### About this task
Would you output the lines from the one containing "Click the Microsoft wordmark text" through the final line of the entries, exactly and with pictures omitted?

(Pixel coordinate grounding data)
Segment Open

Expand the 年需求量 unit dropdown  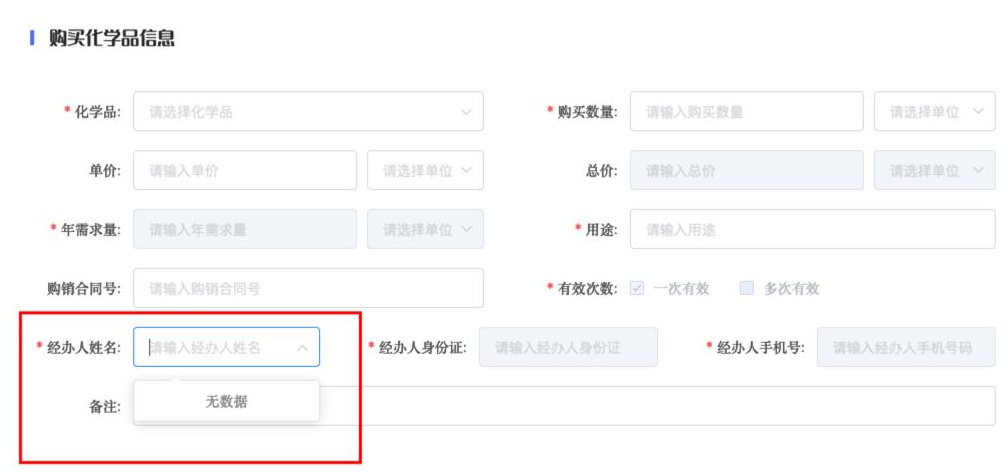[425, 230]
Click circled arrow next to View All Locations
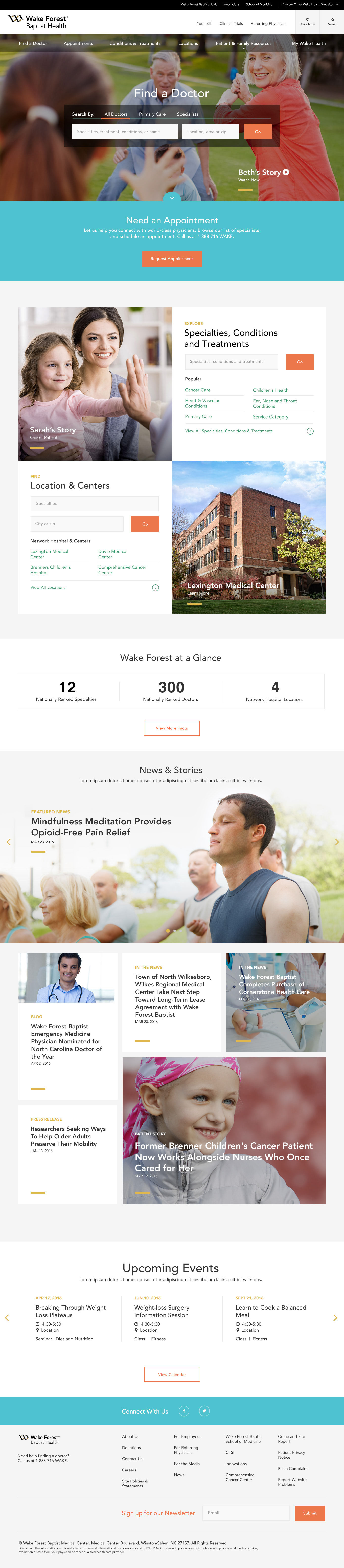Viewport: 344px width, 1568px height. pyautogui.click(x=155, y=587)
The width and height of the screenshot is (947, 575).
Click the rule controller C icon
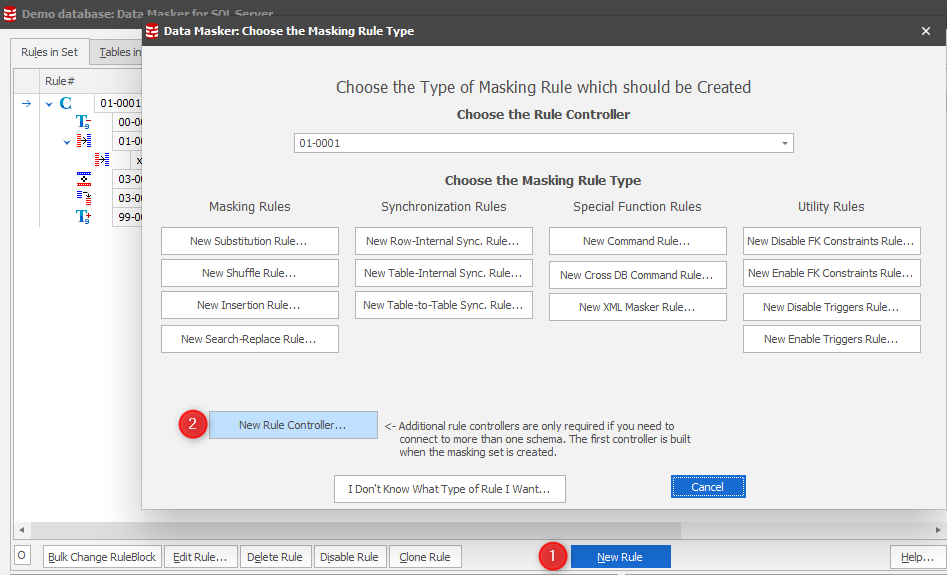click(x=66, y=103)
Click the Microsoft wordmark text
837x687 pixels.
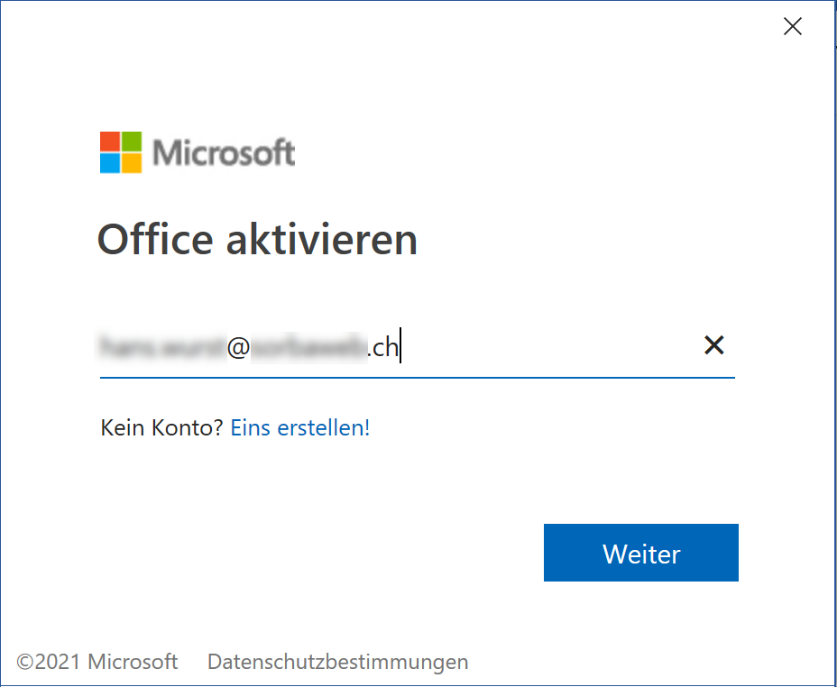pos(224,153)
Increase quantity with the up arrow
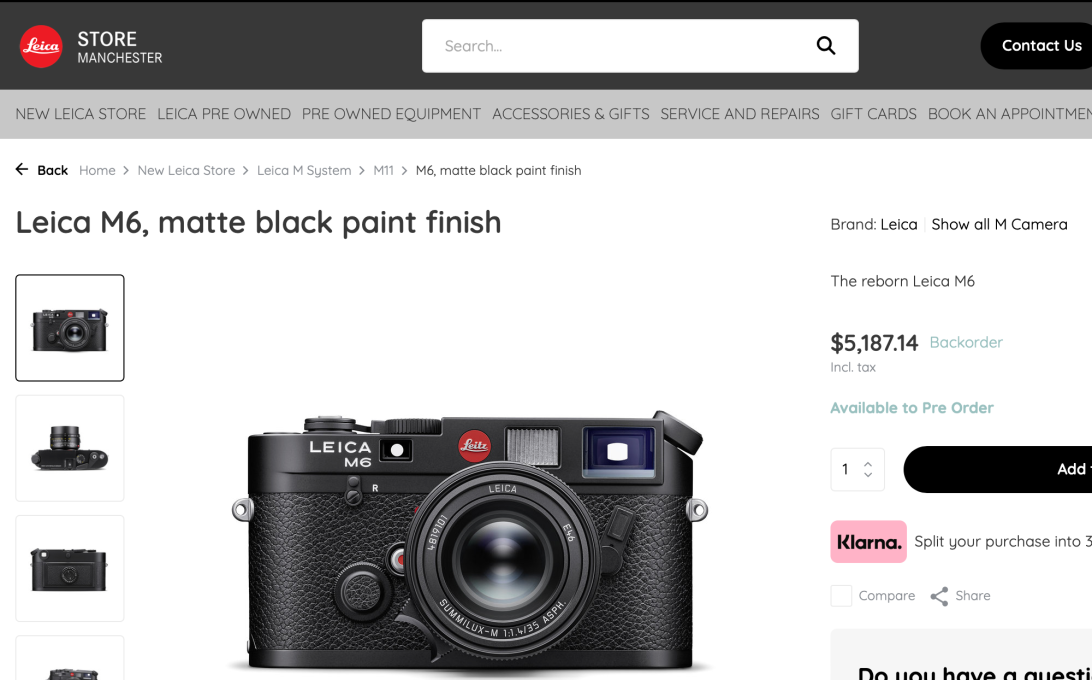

Segment Closed

### Result for this exercise
Click the Microsoft wordmark text
837x687 pixels.
pos(224,153)
Increase quantity with the up arrow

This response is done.